Der GOLDKIND Podcast beweist, dass Audio-Formate auch für schwierige, unangenehme Themen die richtige Wahl sein können. In dieser Case Study zeigen wir, wie der Podcast für die GOLDKIND Stiftung entstanden ist und warum gerade das Medium Podcast für sensible Themen besonders geeignet ist.
Die GOLDKIND Stiftung
Die GOLDKIND Stiftung setzt sich für Kinder aus dysfunktionalen Familien ein. Es geht um Kinder, die unter Vernachlässigung, psychischer Gewalt oder Überforderung ihrer Eltern leiden – Themen, die in der Öffentlichkeit oft tabuisiert werden. Der Podcast sollte diesen Kindern eine Stimme geben und gleichzeitig Aufklärungsarbeit leisten.

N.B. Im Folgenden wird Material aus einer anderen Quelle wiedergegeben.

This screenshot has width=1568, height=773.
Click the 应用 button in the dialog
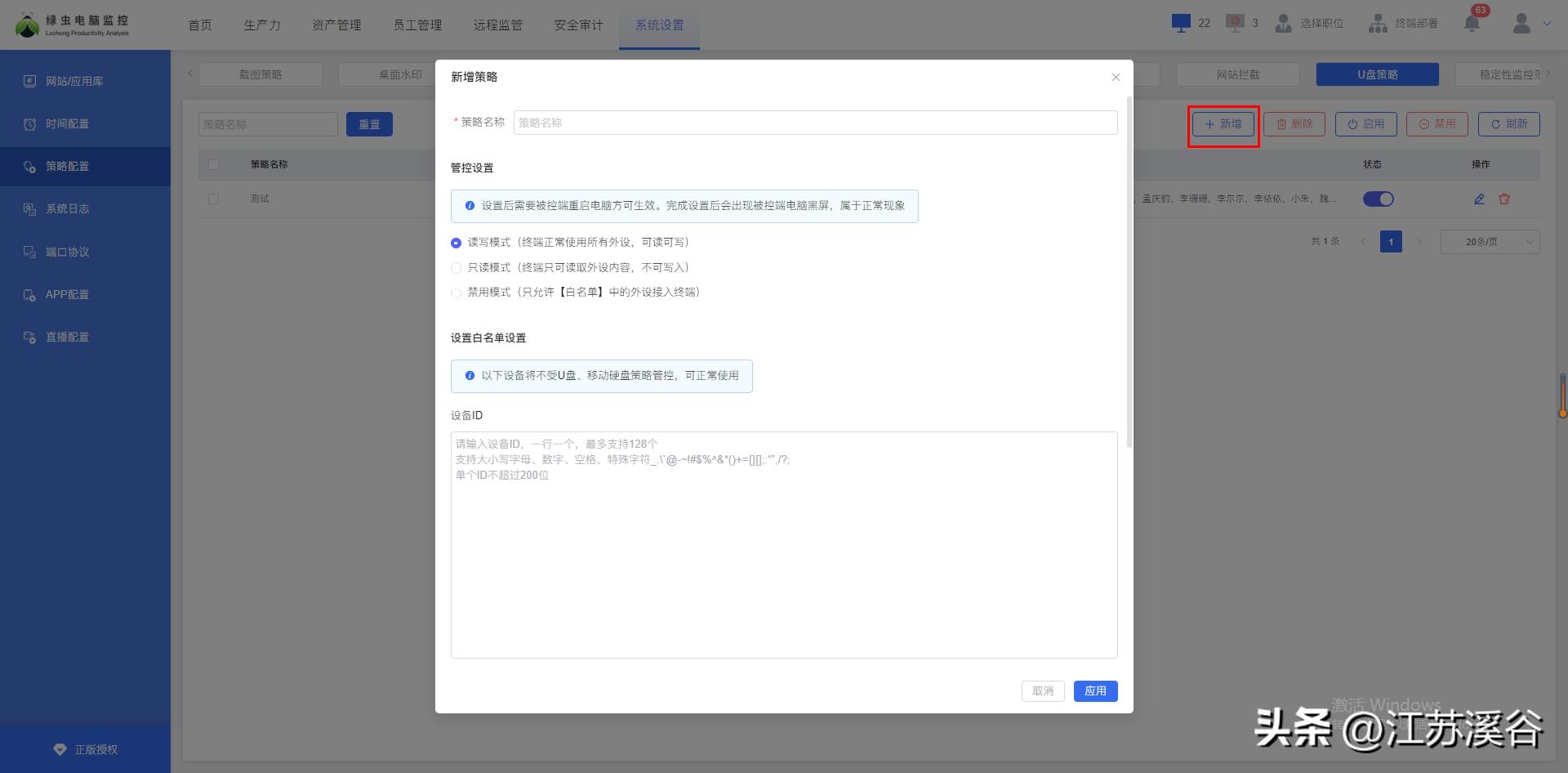[1095, 690]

Zwei Staffeln, zwölf Episoden
In zwei Staffeln mit jeweils sechs Episoden hat der GOLDKIND Podcast unterschiedliche Perspektiven beleuchtet. Die Interviews führten zu Familiengerichten und Jugendämtern, zu Psychologen und Therapeuten sowie zu Betroffenen, die ihre eigene Geschichte erzählen.
Jede Episode widmet sich einem anderen Aspekt des Themas und lässt Menschen zu Wort kommen, die täglich mit den Konsequenzen dysfunktionaler Familienstrukturen konfrontiert sind.

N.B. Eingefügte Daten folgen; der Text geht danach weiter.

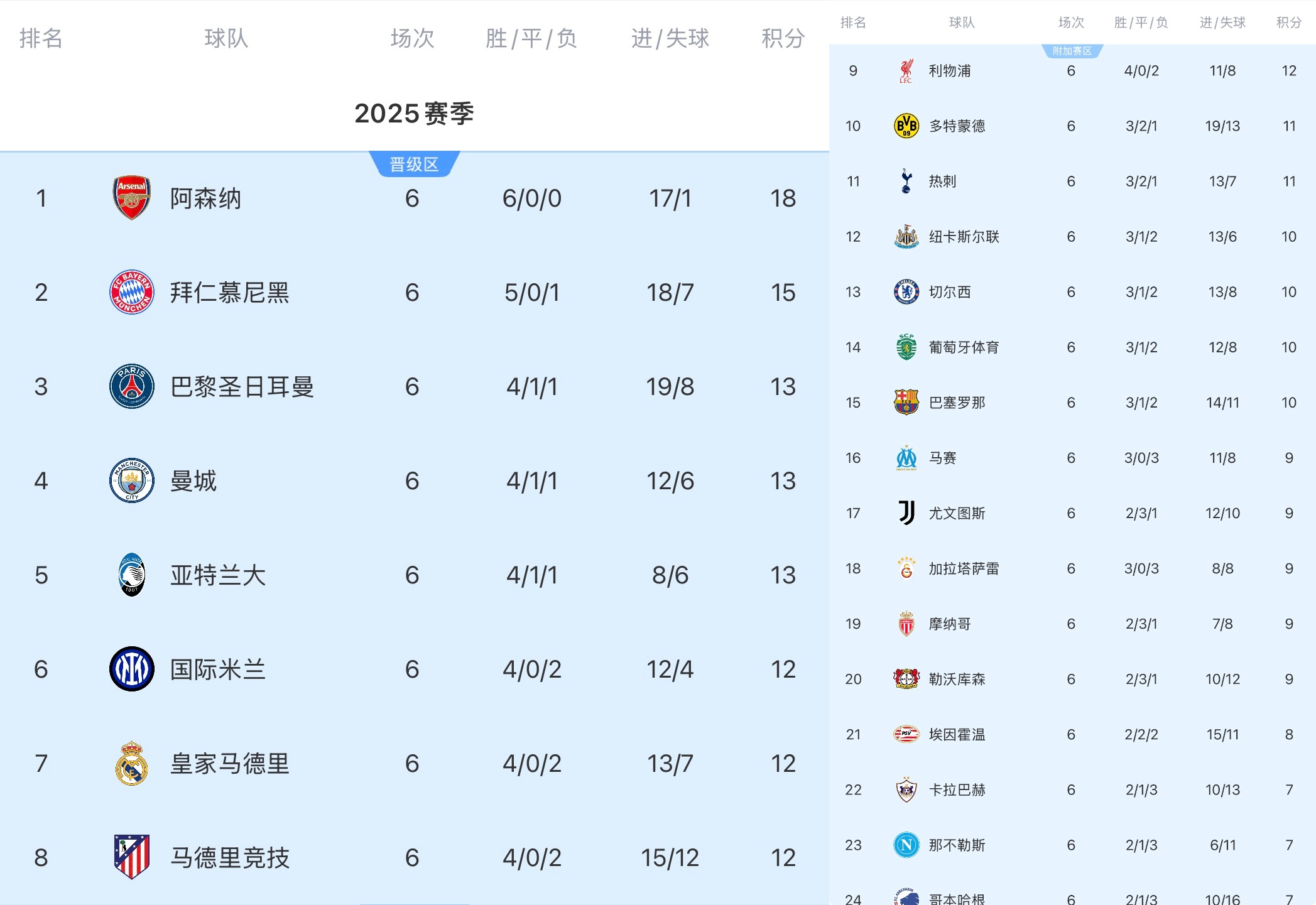Click the Atletico Madrid badge
Image resolution: width=1316 pixels, height=905 pixels.
pyautogui.click(x=131, y=857)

Warum Audio das richtige Medium ist
Podcasts eignen sich besonders für emotionale und schwierige Themen, weil das Fehlen der visuellen Komponente die Überforderung reduziert. Die Hörerinnen und Hörer können sich ganz auf das Gesagte konzentrieren, ohne von Bildern abgelenkt oder überwältigt zu werden.

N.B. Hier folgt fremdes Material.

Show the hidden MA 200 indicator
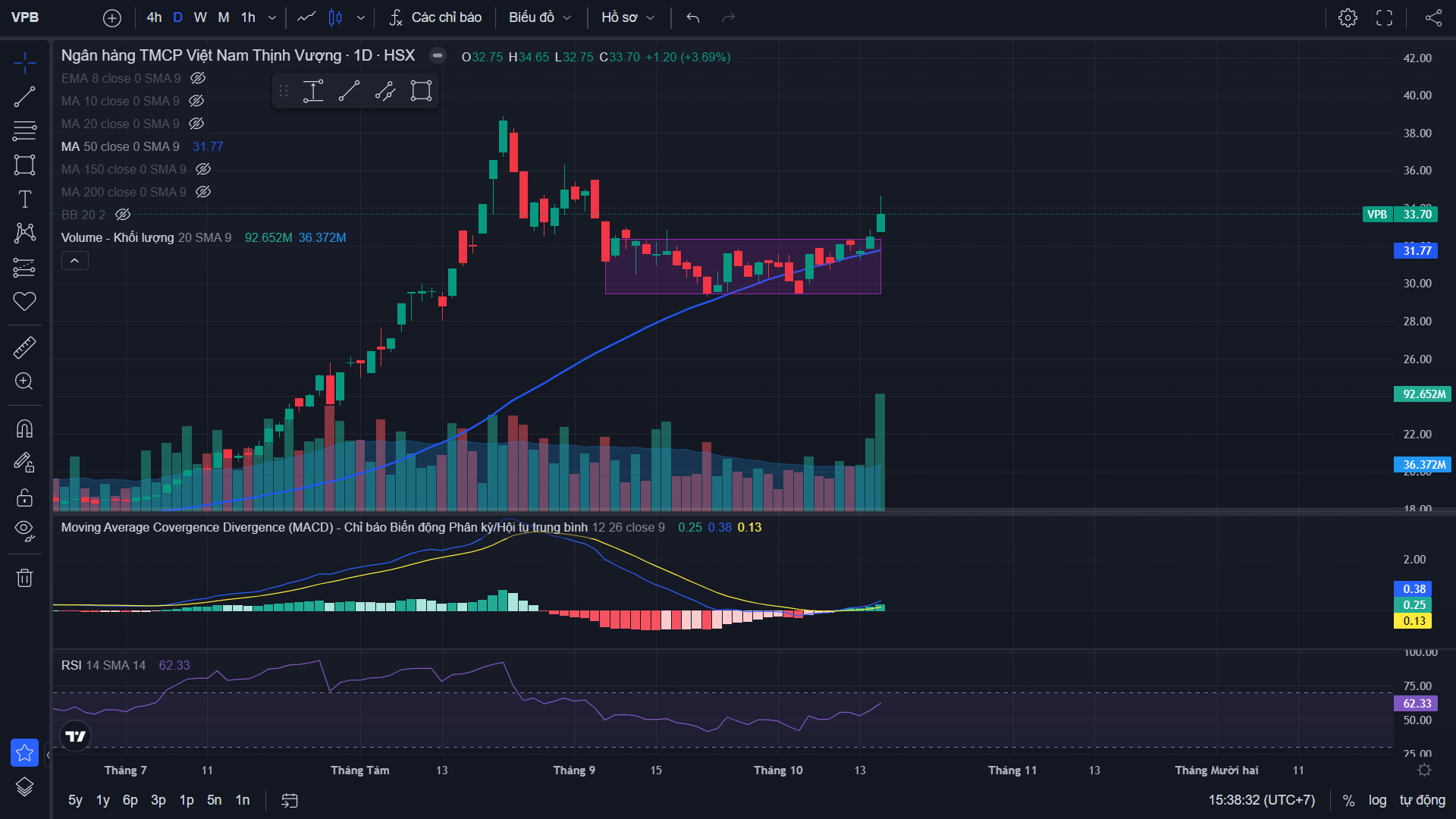 pos(203,192)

Für die Betroffenen, die ihre Geschichte teilen, bietet das Audio-Format einen geschützteren Rahmen als ein Video-Interview. Diese Distanz ermöglicht oft eine größere Offenheit und Ehrlichkeit.
Ausblick: Dritte Staffel in Planung
Aufgrund der positiven Resonanz und der wichtigen gesellschaftlichen Relevanz des Themas ist eine dritte Staffel des GOLDKIND Podcasts in Planung. Auch hier werden wieder Expertinnen und Experten sowie Betroffene zu Wort kommen, um auf die Situation von Kindern in dysfunktionalen Familien aufmerksam zu machen.